Mereka terus mengambil manfaat dari pandangan yang positif ini. Mereka bahkan
menilainya sebagai suatu kebaikan. Akhlaq mulia dan penyerahan diri total yang
dijalankan oleh orang-orang beriman dijelaskan di dalam Al-Qur`an sebagai
berikut,
"Katakanlah, 'Sekali-kali tidak akan menimpa kami melainkan apa
yang telah ditetapkan oleh Allah bagi kami. Dialah Pelindung kami, dan hanyalah
kepada Allah orang-orang yang beriman harus bertawakal." (at-Taubah: 51)
Pada akhirnya, seseorang tidak akan pernah bisa mencegah terjadinya
suatu peristiwa, baik ia menilainya sebagai suatu kebaikan ataupun keburukan.
Jika ia melihat kebaikan dalam segala hal, maka ia akan selalu mendapatkan
manfaat. Jika sebaliknya, ia hanya akan membahayakan dirinya sendiri. Menyesal
atau memberontak tak akan mengubah apa pun dalam takdir seseorang. Karena
itulah, tanggung jawab seorang manusia sebagai abdi Allah adalah untuk
menyerahkan dirinya kepada keadilannya yang tak terbatas dan takdir yang telah
ditentukan-Nya demi untuk menghargai semua peristiwa sebagai suatu kebaikan dan
orang yang demikian menyaksikan takdirnya dengan hati yang tenang dan damai.

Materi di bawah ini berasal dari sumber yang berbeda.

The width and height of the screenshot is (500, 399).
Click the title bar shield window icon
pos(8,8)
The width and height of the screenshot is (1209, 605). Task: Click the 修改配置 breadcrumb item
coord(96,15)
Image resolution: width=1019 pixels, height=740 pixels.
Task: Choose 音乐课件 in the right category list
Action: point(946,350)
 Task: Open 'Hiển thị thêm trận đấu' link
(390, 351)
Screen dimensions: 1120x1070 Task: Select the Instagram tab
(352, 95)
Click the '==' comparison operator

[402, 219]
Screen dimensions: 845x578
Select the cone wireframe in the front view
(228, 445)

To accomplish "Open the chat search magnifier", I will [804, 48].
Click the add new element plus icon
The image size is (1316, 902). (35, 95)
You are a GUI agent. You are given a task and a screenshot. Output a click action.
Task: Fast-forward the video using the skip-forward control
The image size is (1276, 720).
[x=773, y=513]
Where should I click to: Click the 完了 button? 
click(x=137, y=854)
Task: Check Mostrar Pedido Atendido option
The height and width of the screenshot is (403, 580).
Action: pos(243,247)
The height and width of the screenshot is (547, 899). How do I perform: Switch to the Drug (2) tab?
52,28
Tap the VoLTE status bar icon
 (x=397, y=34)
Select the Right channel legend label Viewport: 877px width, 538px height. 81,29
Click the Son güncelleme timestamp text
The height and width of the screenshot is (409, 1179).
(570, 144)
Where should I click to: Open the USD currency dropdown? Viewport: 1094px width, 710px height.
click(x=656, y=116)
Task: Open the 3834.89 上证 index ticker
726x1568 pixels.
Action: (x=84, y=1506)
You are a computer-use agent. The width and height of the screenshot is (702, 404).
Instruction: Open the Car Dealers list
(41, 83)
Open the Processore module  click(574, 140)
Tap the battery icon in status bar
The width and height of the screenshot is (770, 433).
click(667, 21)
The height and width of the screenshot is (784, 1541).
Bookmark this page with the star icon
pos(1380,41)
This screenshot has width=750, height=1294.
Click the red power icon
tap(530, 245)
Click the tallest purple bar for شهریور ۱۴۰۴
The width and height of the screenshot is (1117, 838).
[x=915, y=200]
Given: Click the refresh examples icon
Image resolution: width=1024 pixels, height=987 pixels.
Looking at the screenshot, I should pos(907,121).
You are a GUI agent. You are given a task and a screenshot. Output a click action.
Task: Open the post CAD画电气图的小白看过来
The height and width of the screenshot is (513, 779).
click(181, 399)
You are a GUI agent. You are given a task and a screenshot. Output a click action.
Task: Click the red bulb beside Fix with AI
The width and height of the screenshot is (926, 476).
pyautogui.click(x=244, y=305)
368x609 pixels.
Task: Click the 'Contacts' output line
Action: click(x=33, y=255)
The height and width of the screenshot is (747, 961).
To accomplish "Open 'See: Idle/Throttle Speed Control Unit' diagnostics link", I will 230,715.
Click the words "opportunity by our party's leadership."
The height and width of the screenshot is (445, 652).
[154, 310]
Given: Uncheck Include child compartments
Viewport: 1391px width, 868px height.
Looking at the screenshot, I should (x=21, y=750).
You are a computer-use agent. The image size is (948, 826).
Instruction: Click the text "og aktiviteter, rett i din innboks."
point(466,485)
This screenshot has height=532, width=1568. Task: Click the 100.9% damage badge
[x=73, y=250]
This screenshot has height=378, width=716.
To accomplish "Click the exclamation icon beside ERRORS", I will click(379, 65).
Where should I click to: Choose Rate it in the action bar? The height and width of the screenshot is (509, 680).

Setan Berusaha Menghalangi Manusia untuk Menyadari Kebaikan
Di dalam Al-Qur`an, Allah mengatakan bahwa setan sangatlah kufur
dan suka melawan. Kita juga belajar dari Al-Qur`an bahwa setan akan mendekati
manusia dari setiap arah dan ia akan berusaha dengan segala cara untuk membawa
manusia kepada kebejatan moral. Metode yang paling sering dilakukan setan dalam
rencana jahatnya adalah menghalangi manusia dari melihat kebaikan dalam segala
peristiwa yang menimpanya. Dengan cara demikian, ia juga berusaha untuk
menyesatkan manusia kepada pemberontakan dan kekufuran. Orang yang tidak mampu
memahami keindahan akhlaq Al-Qur`an akan jauh dari ajaran Islam dan mereka yang
menghabiskan hidup mereka untuk mengejar kesia-siaan dan melupakan akhirat akan
mudah jatuh ke dalam perangkap setan.
Setan menyerang kelemahan manusia dan membisikkan tipu daya yang
menyenangkan kepada manusia. Ia memanggilnya untuk melawan Allah dan takdir-Nya.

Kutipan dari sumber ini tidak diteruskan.